(Saved entries)

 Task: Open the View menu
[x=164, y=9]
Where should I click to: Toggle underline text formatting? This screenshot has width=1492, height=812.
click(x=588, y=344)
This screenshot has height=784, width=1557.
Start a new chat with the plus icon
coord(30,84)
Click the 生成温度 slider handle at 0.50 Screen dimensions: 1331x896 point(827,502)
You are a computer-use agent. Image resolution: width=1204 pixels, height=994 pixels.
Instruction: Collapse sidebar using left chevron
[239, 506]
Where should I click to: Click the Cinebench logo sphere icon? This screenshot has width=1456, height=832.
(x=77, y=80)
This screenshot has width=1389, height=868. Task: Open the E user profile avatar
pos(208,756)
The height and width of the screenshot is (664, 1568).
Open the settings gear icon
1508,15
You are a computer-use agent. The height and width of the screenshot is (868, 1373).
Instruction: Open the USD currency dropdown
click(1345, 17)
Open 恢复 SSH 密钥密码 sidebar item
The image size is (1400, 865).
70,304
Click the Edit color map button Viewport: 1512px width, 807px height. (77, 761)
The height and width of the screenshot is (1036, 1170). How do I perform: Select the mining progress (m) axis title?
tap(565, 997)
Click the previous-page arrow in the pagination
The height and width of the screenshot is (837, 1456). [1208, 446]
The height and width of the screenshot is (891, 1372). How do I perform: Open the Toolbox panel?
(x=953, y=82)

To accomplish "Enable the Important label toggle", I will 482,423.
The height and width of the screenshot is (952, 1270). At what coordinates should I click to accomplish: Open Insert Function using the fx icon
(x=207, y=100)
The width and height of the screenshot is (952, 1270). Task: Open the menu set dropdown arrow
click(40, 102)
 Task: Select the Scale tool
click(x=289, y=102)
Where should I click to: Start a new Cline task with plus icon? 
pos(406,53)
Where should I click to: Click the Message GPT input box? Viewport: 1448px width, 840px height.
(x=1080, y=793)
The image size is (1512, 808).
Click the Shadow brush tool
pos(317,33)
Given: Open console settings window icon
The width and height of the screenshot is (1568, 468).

Task objective: Extract the data exactly as given.

Exercise result:
 Task: Open the View menu
[x=164, y=9]
Where should I click to: Toggle underline text formatting? This screenshot has width=1492, height=812.
click(x=588, y=344)
This screenshot has height=784, width=1557.
Start a new chat with the plus icon
coord(30,84)
Click the 生成温度 slider handle at 0.50 Screen dimensions: 1331x896 point(827,502)
You are a computer-use agent. Image resolution: width=1204 pixels, height=994 pixels.
Instruction: Collapse sidebar using left chevron
[239, 506]
Where should I click to: Click the Cinebench logo sphere icon? This screenshot has width=1456, height=832.
(x=77, y=80)
This screenshot has width=1389, height=868. Task: Open the E user profile avatar
pos(208,756)
The height and width of the screenshot is (664, 1568).
Open the settings gear icon
1508,15
You are a computer-use agent. The height and width of the screenshot is (868, 1373).
Instruction: Open the USD currency dropdown
click(1345, 17)
Open 恢复 SSH 密钥密码 sidebar item
The image size is (1400, 865).
70,304
Click the Edit color map button Viewport: 1512px width, 807px height. (77, 761)
The height and width of the screenshot is (1036, 1170). How do I perform: Select the mining progress (m) axis title?
tap(565, 997)
Click the previous-page arrow in the pagination
The height and width of the screenshot is (837, 1456). [1208, 446]
The height and width of the screenshot is (891, 1372). How do I perform: Open the Toolbox panel?
(x=953, y=82)

To accomplish "Enable the Important label toggle", I will 482,423.
The height and width of the screenshot is (952, 1270). At what coordinates should I click to accomplish: Open Insert Function using the fx icon
(x=207, y=100)
The width and height of the screenshot is (952, 1270). Task: Open the menu set dropdown arrow
click(40, 102)
 Task: Select the Scale tool
click(x=289, y=102)
Where should I click to: Start a new Cline task with plus icon? 
pos(406,53)
Where should I click to: Click the Message GPT input box? Viewport: 1448px width, 840px height.
(x=1080, y=793)
The image size is (1512, 808).
Click the Shadow brush tool
pos(317,33)
Given: Open console settings window icon
The width and height of the screenshot is (1568, 468).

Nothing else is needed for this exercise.